Since the Venus-A self-expanding valve has a waisted shape, there may be two main reasons why the chimney stent of the RCA was not affected by the THV. Firstly, the RCA ostium was higher than the LM ostium (13.2 mm vs. 9.0 mm) and secondly, the size of the right sinus of Valsalva was larger than the left sinus of Valsalva (24.3 mm vs. 23.6 mm).

From the international Chimney Registry, 60 patients underwent chimney stenting among 12,800 TAVR procedures (0.5%), and 2 patients developed stent failure for in-stent restenosis and stent thrombosis during follow-up [4]. From our case, another reason that may affect the prognosis is delayed CAO because of the progressive compression of the coronary stent. In their study, it was mentioned that incomplete stent expansion was frequently encountered and necessitated placement of a second stent inside the previously sited stent, which means that metallic stents may have less radial strength to resist valve pressure.
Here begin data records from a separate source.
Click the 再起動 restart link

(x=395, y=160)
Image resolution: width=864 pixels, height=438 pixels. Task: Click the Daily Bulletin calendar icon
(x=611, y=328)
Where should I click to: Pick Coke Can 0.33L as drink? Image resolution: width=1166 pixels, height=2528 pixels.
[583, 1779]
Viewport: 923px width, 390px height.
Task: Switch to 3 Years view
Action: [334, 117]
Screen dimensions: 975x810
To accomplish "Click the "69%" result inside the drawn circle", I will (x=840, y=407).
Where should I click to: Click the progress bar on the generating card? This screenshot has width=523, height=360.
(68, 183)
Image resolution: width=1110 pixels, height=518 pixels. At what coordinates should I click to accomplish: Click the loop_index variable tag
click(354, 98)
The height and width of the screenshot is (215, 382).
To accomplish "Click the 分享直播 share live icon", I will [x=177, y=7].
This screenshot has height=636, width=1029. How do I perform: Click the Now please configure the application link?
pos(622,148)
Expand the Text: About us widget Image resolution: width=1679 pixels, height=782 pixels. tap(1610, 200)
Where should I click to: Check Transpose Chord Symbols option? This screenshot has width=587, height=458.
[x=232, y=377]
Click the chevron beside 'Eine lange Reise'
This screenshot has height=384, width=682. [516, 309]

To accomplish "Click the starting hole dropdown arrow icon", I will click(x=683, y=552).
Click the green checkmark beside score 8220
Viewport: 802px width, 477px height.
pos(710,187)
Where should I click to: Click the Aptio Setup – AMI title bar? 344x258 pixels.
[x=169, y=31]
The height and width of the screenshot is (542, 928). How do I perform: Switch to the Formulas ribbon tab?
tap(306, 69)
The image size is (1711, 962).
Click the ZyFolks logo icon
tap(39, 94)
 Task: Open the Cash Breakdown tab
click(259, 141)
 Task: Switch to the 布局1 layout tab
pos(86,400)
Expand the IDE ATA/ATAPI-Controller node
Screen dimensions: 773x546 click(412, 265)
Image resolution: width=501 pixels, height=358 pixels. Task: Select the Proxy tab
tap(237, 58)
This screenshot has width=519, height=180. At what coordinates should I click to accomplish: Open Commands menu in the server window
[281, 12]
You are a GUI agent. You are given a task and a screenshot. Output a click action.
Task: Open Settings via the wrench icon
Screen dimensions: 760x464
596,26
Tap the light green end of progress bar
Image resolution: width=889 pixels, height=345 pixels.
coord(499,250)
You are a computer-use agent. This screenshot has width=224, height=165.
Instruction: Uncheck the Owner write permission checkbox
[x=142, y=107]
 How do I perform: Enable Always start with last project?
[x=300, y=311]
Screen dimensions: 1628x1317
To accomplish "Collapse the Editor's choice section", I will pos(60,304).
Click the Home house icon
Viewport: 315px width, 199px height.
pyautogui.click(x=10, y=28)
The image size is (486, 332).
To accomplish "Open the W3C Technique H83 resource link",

As Harhash et al. [5] mentioned, percutaneous coronary intervention after TAVR is quite difficult and dangerous. Stenting in a previous stent is much more challenging because it is quite difficult for the guidewire to go through the THV mesh above the level of valve leaflets and then through struts of the chimney stent because the guidewire cannot pass through the ostium of the previous stent. In our case, after dilating the coronary stent structures and the valve mesh, the new chimney stenting restored coronary artery reperfusion. Here are potential complications and possible therapy choices of chimney stenting after the TAVR procedure in our knowledge (Table 1). Data on the management of antithrombotic therapy after TAVR and chimney stenting are scant, in the absence of other oral anticoagulation indications, dual antiplatelet therapy (DAPT) is recommended for at least 6 months like complicated percutaneous coronary intervention procedure, and further extension of DAPT duration may be helpful.

Table 1 Potential complications and therapy choice of chimney stenting after the TAVR procedure

To avoid this potentially serious complication, delayed CAO, careful selective angiography should be performed after the TAVR procedure, and clinicians should have a low threshold for performing coronary angiography when clinically suspected. New chimney stenting may be a bailout treatment for this situation.